Perlumbungan Kerja Kolektif Sumbar di Festival Pusako

Perlumbungan Kerja Kolektif Sumbar di Festival Pusako
info gambar utama

16.552 pengunjung Pekan Kebudayaan Nasional (PKN) 2023 memenuhi Fabriek Blok Padang pada 11-15 Oktober 2023. Gedung bekas pabrik seng seluas 1,3 hektare itu disulap oleh tim Festival Pusako menjadi ruang temu antarkhalayak. Setiap sudut ruang diaktivasi dan dirajut dengan semangat bertumbuh bersama.

Sekitar 500-an orang dari 70 lebih komunitas terlibat aktif pada festival ini. Mereka adalah jangkar yang merangkul jejaringnya untuk bertaut pada peristiwa kolektif Festival Pusako.
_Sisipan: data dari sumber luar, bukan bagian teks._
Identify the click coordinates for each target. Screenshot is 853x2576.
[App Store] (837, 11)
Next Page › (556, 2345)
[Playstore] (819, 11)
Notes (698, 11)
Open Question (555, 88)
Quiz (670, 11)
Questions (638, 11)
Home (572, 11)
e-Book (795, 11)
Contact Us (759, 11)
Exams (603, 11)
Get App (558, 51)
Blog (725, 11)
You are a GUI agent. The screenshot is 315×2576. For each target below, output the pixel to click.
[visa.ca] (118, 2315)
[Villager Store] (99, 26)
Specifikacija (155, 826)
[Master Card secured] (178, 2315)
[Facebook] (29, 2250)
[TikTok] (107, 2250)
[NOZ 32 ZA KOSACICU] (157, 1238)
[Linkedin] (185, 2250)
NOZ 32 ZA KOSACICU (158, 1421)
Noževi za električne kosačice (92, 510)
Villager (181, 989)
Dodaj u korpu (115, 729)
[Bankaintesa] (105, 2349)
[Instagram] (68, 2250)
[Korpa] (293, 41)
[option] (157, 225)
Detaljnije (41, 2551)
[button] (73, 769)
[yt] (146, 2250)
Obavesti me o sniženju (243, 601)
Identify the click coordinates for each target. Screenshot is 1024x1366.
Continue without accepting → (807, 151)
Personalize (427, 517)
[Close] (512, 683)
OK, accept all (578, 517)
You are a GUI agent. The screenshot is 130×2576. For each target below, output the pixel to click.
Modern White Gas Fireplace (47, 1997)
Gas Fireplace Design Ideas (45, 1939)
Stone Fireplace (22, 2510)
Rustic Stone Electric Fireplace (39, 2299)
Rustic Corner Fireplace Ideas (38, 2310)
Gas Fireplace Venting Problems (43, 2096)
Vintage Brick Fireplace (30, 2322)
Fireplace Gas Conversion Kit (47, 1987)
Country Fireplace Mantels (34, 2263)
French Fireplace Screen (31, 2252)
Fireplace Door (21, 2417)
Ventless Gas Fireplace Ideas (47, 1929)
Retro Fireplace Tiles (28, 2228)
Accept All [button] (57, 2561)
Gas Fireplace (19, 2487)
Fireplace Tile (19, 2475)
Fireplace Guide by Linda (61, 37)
Capaian itu wujud nyata kerja kolektif di Sumatera Barat (Sumbar).

Mahatma Muhammad, Direktur Artistik Festival Pusako menyebut gelaran ini merupakan ruang temu para pewaris pusako untuk merawat, mengembangkan dan memperkaya nilai-nilai warisan budaya bersama.

Festival ini bagian dari kuratorial nasional Handoko Hendroyono tentang ‘Gerakan Kalcer, Jenama Berdaya’ di PKN 2023. PKN adalah ajang tahunan yang diadakan oleh Kementerian Pendidikan, Kebudayaan, Riset dan Teknologi (Kemendikbudristek) dan merupakan resolusi dari Kongres Kebudayaan 2018.

PKN 2023 bertema “Merawat Bumi, Merawat Kebudayaan” merupakan manifestasi dari konsep lumbung dan praktik gotong-royong di Indonesia. Kerja perlumbungan menekankan pada pengelolaan bersama, kolaborasi, partisipasi masyarakat dan keberlanjutannya.

Lumbung merupa penyimpanan hasil pertanian, seringkali ditemukan berbentuk rumah panggung dan berdinding anyaman bambu. Dalam masyarakat agraris seperti Indonesia, lumbung memegang peranan sangat penting: perwujudan praktik menanam bersama yang hasilnya disimpan dan digunakan setiap kali dibutuhkan. Sehingga perlumbungan tak lagi dilihat bentuknya, tapi lebih pada fungsi keberlanjutannya.

Tidak heran jika Menteri Dikbudristek Nadiem Makarim pada pembukaan PKN 2023 menegaskan, “Kita mewarisi gagasan lumbung padi dan gotong royong sebagai satu bangsa yang besar dan terus bersatu di tengah keragaman budaya dan tradisi serta perkembangan zaman.”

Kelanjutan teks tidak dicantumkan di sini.